» **Exercise instructions**: In this exercise, print only the lines from the line with "Image resolution: width=976" to the last line of the data below, inclusive. Any pictures should be left out.

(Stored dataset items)
==*==

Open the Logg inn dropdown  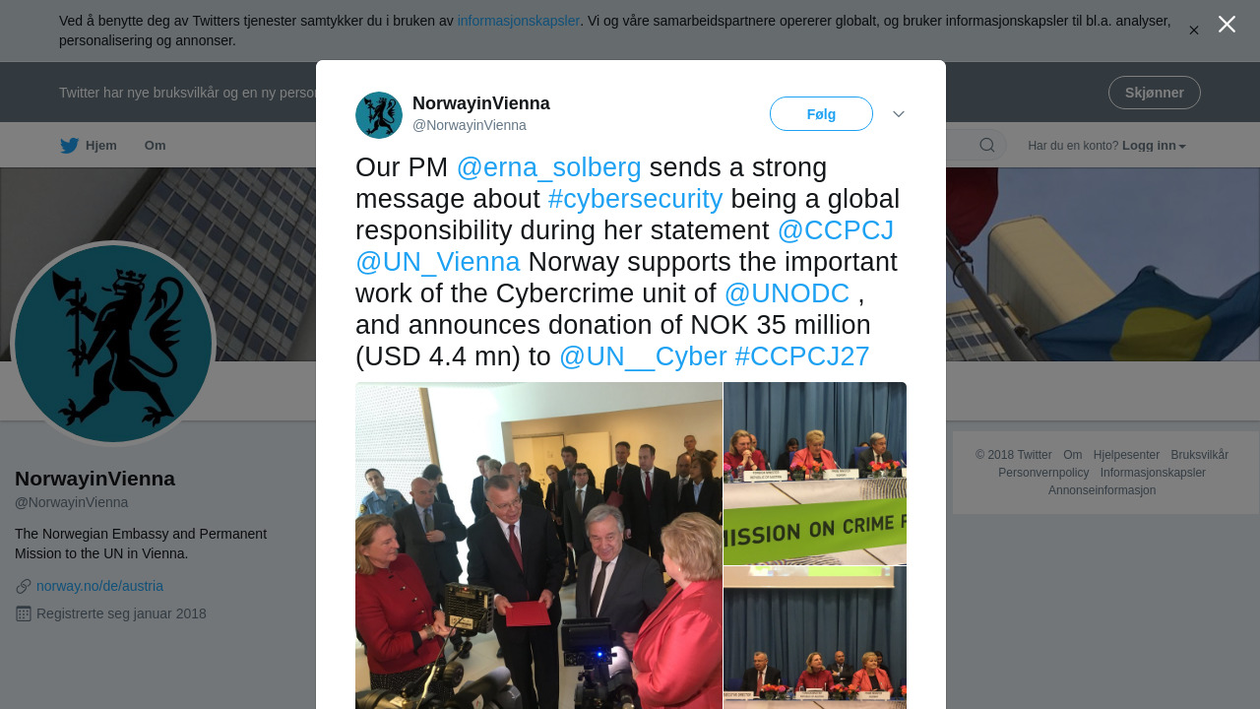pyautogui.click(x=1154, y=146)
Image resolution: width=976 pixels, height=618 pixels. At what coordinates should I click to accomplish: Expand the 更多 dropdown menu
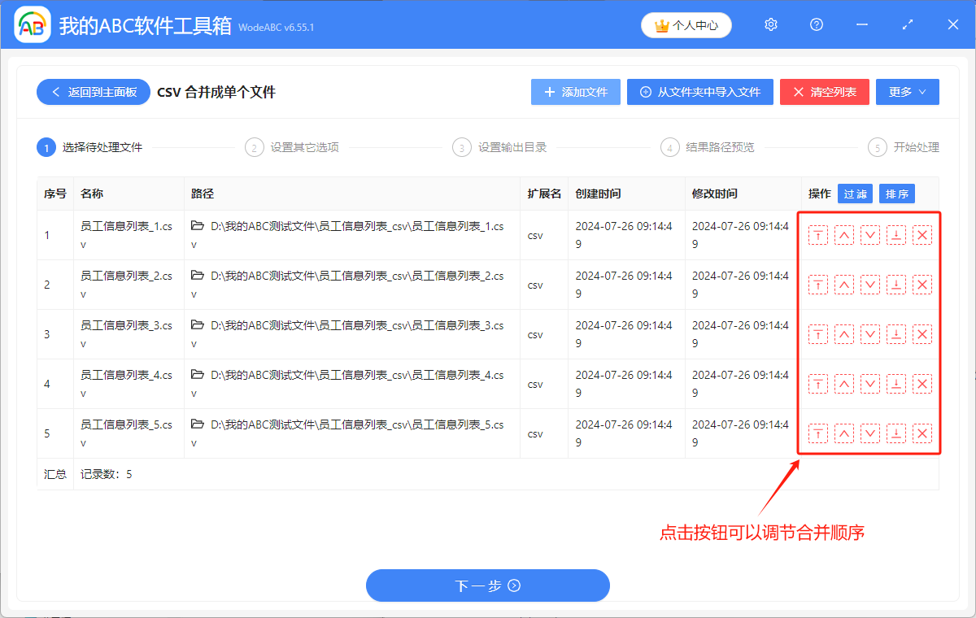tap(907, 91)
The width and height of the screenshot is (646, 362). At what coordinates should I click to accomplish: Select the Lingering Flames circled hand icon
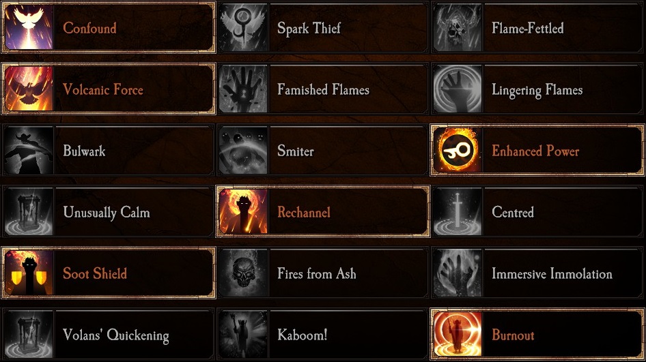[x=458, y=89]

==*==

» **Exercise answer**:
Image resolution: width=976 pixels, height=618 pixels. At what coordinates should I click to accomplish: Expand the 更多 dropdown menu
tap(907, 91)
The width and height of the screenshot is (646, 362). At what coordinates should I click to accomplish: Select the Lingering Flames circled hand icon
[x=458, y=89]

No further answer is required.